07
Jun06
O pano
João Madureira
O ser humano é muito paciente e picuinhas.
Pode querer bordar panos para pôr na mesa e em cima desses panos, cheios de buracos desenhados com cruzamentos de agulhas, colocar uma jarra cheia de lindas flores.
Depois as flores morrem, mas o pano não.
O pano só precisa de ser lavado e passado de vez em quando para manter a sua beleza fixa.
Entretanto o tempo passa, as pessoas envelhecem e morrem e o pano mantém-se incólume.

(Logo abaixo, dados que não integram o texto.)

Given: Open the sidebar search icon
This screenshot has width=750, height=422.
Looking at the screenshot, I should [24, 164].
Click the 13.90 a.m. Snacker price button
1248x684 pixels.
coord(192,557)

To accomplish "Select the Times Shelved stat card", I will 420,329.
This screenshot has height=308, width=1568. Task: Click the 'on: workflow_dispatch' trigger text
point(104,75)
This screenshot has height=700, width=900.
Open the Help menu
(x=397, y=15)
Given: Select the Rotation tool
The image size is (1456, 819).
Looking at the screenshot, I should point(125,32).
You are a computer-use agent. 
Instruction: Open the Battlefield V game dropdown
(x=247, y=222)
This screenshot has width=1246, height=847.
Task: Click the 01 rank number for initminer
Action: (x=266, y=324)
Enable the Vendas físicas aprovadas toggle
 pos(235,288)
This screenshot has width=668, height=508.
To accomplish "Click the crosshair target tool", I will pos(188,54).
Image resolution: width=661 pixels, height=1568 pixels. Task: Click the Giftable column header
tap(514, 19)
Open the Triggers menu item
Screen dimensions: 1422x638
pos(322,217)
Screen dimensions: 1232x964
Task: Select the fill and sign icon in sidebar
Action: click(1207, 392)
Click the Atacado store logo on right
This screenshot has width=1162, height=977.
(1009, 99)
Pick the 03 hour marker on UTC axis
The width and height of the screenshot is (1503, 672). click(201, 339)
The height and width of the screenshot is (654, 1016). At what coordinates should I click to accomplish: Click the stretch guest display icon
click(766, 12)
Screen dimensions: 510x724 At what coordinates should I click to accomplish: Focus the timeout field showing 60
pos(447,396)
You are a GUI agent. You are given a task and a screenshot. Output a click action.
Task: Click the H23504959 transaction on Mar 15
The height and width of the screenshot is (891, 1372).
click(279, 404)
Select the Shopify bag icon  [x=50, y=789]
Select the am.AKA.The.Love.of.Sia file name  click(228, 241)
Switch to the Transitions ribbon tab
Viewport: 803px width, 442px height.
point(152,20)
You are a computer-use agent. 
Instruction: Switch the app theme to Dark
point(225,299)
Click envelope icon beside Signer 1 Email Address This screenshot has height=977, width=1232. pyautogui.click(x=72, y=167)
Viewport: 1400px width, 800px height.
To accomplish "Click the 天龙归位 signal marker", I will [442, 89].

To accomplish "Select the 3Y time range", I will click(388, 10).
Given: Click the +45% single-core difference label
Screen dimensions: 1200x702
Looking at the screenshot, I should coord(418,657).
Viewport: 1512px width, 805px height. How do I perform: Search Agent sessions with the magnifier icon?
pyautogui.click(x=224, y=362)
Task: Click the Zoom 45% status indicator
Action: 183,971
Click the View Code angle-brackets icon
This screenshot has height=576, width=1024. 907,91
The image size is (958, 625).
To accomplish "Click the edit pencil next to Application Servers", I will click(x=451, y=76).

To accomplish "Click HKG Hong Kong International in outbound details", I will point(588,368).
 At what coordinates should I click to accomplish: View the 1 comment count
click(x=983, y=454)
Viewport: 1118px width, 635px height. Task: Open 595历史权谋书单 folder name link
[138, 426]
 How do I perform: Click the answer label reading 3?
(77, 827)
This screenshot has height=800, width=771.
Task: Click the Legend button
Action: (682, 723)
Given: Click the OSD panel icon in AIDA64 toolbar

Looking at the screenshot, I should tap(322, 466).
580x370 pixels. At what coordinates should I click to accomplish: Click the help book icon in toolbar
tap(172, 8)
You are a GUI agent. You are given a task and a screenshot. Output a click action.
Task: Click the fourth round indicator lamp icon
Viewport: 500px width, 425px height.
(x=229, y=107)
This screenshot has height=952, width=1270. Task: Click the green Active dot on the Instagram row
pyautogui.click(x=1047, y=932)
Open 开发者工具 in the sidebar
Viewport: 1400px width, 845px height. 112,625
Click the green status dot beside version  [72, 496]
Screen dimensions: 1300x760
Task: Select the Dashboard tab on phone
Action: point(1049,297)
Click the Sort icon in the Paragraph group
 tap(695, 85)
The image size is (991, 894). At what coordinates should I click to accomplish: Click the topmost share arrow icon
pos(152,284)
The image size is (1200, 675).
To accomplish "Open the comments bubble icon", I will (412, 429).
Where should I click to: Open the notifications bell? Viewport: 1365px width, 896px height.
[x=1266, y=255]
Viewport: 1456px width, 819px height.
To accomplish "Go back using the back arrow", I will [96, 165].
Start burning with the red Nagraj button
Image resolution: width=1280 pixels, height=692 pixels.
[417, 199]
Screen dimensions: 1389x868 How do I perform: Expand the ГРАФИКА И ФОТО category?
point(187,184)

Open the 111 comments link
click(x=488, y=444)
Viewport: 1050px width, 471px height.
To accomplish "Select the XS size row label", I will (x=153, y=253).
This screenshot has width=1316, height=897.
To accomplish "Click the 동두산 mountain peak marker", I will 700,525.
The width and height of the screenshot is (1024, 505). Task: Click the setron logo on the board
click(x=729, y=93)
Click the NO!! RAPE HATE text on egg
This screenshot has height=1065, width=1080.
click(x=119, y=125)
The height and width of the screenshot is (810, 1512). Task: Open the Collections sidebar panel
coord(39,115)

Alguém o herda, o põe em cima da mesa e em cima dele coloca uma jarra repleta de lindas flores.
Depois as flores murcham e morrem, mas o pano não.
O pano só reclama uma lavagem de vez em quando.
Depois os seus donos envelhecem, morrem e o pano muda novamente de mãos.
De novo é colocado em cima de uma mesa. E em cima dele colocam novamente uma jarra com lindas flores.
Um dia a jarra quebra-se e a água suja o pano que já foi abundantemente lavado e herdado por muita gente.
Começam a aparecer nele os primeiros sinais de velhice.
São agora visíveis os primeiros buracos.
Alguém o recorta e faz dele um pano mais pequeno para pôr numa mesinha pequena onde estão alguns objectos de estimação.
O ser humano é muito paciente. E começa tudo de novo.
Novo pano. Nova família. Nova jarra. Nova mesa. Novas flores. Talvez um gato ou um periquito na gaiola. Ou, quem sabe, alguns peixes num aquário. E o pano lá está. E as pessoas também, pacientemente a observar os peixes, ou o periquito, ou a fazer festas ao gato enquanto ele ronrona de prazer.
Também a Terra se move. E a Lua. E os cometas deslizam no céu à noite.
E o pano continua a sua saga temporal.
Não morre, mas definha.
Consome-se até desaparecer no pó do tempo.